Попытки выявления инвариантной ситуации пушкинской лирики имеют свою традицию. Уже Вл. Соловьев считал два состояния – «творческое» и «жизненное» – мотивом, первостепенно важным для Пушкина, а в их столкновении видел основную коллизию судьбы поэта. Соловьевский подход существенно повлиял на дальнейшие трактовки Пушкина, хотя искомое начало не всегда строго осознавалось именно как художественная ситуация .

Так М.О. Гершензон утверждал, что «основная мысль» («основной догмат», «как бы канон») Пушкина, которому «помимо его воли, подчинялось его художественное созерцание», состоит в «уверенности, что бытие является в двух видах: как полнота и как неполнота, ущербность (ср. «творческое» и «жизненное», по Соловьеву. – С.Б.) <...>. Полнота как внутренне насыщенная, пребывает в невозмутимом покое (курсив наш. – С.Б.), тогда как ущербное непрестанно ищет, рыщет.
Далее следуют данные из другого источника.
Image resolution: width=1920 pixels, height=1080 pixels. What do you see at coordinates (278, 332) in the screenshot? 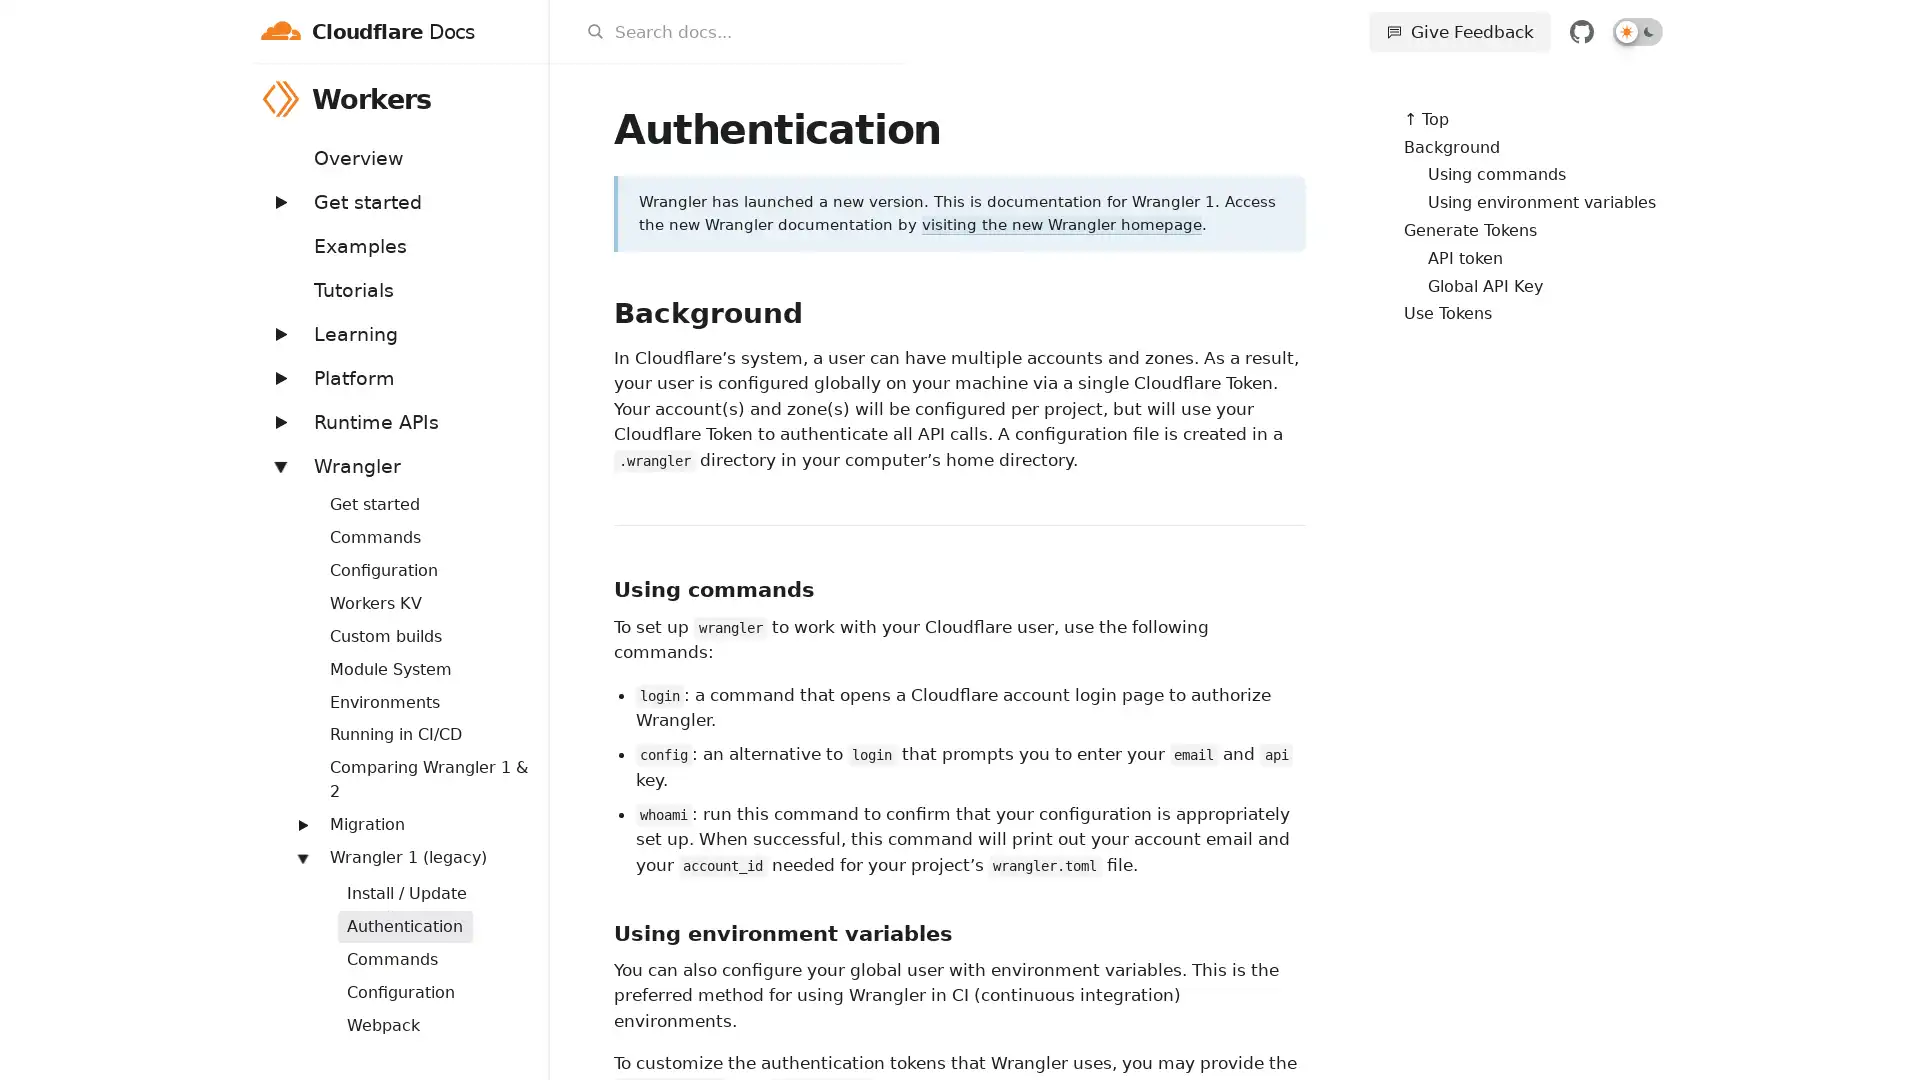
I see `Expand: Learning` at bounding box center [278, 332].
Ущербное вечно терзаемо голодом, и оттого всегда стремится и движется; оно одно в мире действует». Вслед за Гершензоном Р.О. Якобсон называл «одним из основных мотивов в пушкинской символике» – «объединение двух противоположных семантических областей – покоя и движения». Позже А.К. Жолковский выделяет в качестве инвариантного мотив «превосходительного покоя».

При всей важности этих наблюдений, они не могут быть признаны адекватно описывающими предмет. Во-первых, потому что выделяемые таким образом мотивы абстрактны, а не ситуативны, не сюжетны. Как известно, сюжетное событие – это переход семантической (топологической) границы. Пересечение какой границы совершается в лирике Пушкина? На этот вопрос рассматриваемая концепция не дает убедительного ответа. Не учитывает она и исходную архитектоническую форму – субъектную сферу пушкинской поэзии – и не делает предметом специального рассмотрения отношения между лирическими субъектами – прежде всего между субъектом речи и героем. Но без этого понимание лирики (как и других литературных родов) невозможно.

Может быть, особенно ярко ограниченность анализируемого подхода проявилось в интерпретации одного из самых репрезентативных произведений поэта – «Я вас любил...» (1829). От В.В. Виноградова до А.К. Жолковского принято видеть в этом стихотворении только точку зрения лирического «я». По Жолковскому, героиня не становится у Пушкина носительницей точки зрения, а «изложение сосредоточивается не на самом горячем участке события – подавлении героем своих желаний, его отчаянии и самоотречении, а на сравнительно спокойном – прекращении неудобств для героини». В целом субъектная структура опиcывается следующим образом: внизу «я», страдающее от несчастной любви; над ним – холодная или сдержанная героиня; выше всех «я» говорящее, обретшее особую позицию «пре- восходительного покоя» и берущее на себя разрешение конфликта между двумя первыми персонажами. При этом исследователи подчеркивают «косвенный способ выражения» в стихотворении, но объясняют его, исходя из сознания лирического героя, и никак не учитывают интенцию героини: она – при такой трактовке – лишь средство и повод для самовыражения «я».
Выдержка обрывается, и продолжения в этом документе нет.